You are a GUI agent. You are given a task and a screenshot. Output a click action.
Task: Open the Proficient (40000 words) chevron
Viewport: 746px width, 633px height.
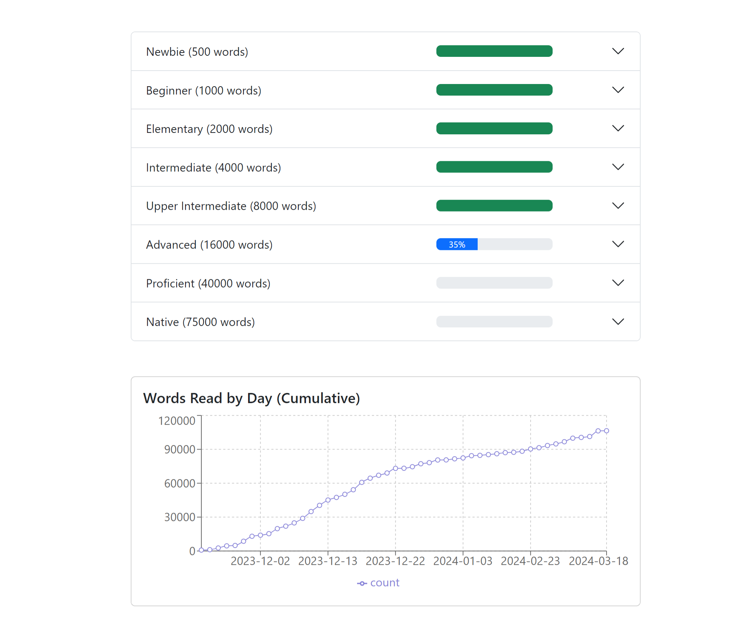coord(618,283)
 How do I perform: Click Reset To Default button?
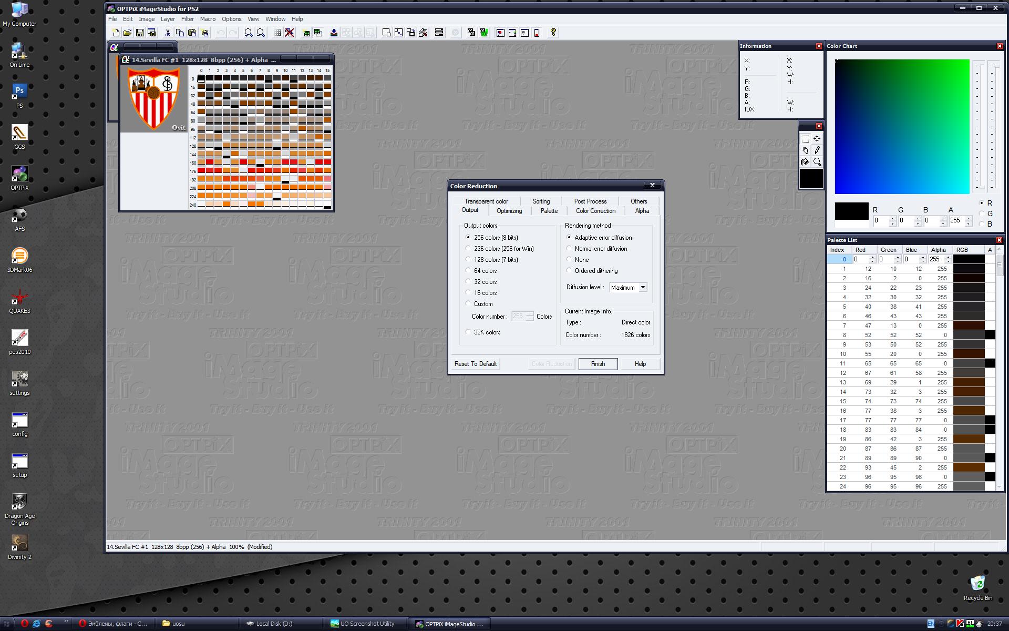(x=475, y=364)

Your assignment
Write out, exactly as they appear, the lines from the one containing "Task: Open the" through the end of the material above, excluding pictures.

Task response
Task: Open the Proficient (40000 words) chevron
Viewport: 746px width, 633px height.
coord(618,283)
 How do I perform: Click Reset To Default button?
(x=475, y=364)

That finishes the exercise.